Over the course of a year, 5280 ranks any number of things. Restaurants, doctors, schools, neighborhoods—you name it, we’ve probably got a list for it. Which means that we’ve gotten used to people lobbying us about why they deserve to be included in this or that package.
But the campaigning goes into overdrive when it comes time to compile our semi-annual ranking of the most powerful people in Denver. “The 5280 Fifty,” which begins on page 88 and was reported this year by Natasha Gardner, Luc Hatlestad, and Maximillian Potter, has quickly become a big deal in local corridors of power. In a way, that’s understandable. Power, after all, rarely exists in a vacuum, so it follows that the powerful desperately need those around them to know they’re powerful, and they see our ranking as a prime vehicle for getting that message out.
What is surprising, however, is the lengths that some will go to plead their case. Jockeying for the next list typically starts the moment the current one is published. Initially, that means hearing from people who didn’t make that year’s list or think they were ranked too low. It’s not unheard of for an assistant to call to express “her” concern that her boss wasn’t positioned higher and to recite a seemingly well-coached litany of the boss’ accomplishments.
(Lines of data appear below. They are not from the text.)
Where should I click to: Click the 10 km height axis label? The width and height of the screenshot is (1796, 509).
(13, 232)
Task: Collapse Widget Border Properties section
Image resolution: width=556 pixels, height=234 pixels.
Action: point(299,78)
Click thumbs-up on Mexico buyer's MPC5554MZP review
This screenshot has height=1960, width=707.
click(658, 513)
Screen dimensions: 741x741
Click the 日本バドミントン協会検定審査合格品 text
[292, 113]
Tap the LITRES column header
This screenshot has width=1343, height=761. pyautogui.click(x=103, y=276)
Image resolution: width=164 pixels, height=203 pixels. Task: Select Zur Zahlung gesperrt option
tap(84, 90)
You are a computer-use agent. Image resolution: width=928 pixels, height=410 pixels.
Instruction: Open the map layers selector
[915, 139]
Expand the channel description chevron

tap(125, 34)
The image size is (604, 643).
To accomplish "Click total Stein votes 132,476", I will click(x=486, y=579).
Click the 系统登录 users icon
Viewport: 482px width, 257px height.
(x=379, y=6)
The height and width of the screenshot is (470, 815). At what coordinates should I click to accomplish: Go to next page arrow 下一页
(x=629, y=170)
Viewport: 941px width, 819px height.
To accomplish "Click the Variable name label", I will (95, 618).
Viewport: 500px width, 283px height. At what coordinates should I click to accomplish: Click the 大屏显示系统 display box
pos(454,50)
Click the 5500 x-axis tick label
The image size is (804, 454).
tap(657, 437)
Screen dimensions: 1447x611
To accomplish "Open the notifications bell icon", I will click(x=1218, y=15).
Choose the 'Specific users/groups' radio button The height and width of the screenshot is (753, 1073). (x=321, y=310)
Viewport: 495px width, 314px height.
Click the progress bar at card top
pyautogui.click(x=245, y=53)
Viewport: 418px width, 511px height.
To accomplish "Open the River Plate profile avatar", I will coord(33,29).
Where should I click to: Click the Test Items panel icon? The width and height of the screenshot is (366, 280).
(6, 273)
But in plenty of instances, it’s the players themselves who make the calls.
As our reporting proceeds, the tenor of the lobbying shifts from complaints to promotion. People we haven’t seen in months will suddenly call to set up lunch, “just to catch up.” Others will volunteer to help assess other candidates. Naturally, we’re grateful when such informed folks offer candid appraisals, even if sometimes our sources end up subtly (or not so subtly) arguing their own respective cases.
All of which means that our team spends a significant part of this ongoing reporting process filtering interests and agendas. At times it’s exasperating, but ultimately “The 5280 Fifty” serves two important ends. First, many of these not-for-attribution conversations open doors to sources and stories that we cover the rest of the year. Second, the list shines an important light on who’s making the decisions and deals that, whether you know it or not, are affecting your everyday life. Sure, the individual rankings are important, but taken as a whole, this is a package that offers valuable insight into the unique ways that things get done in Denver.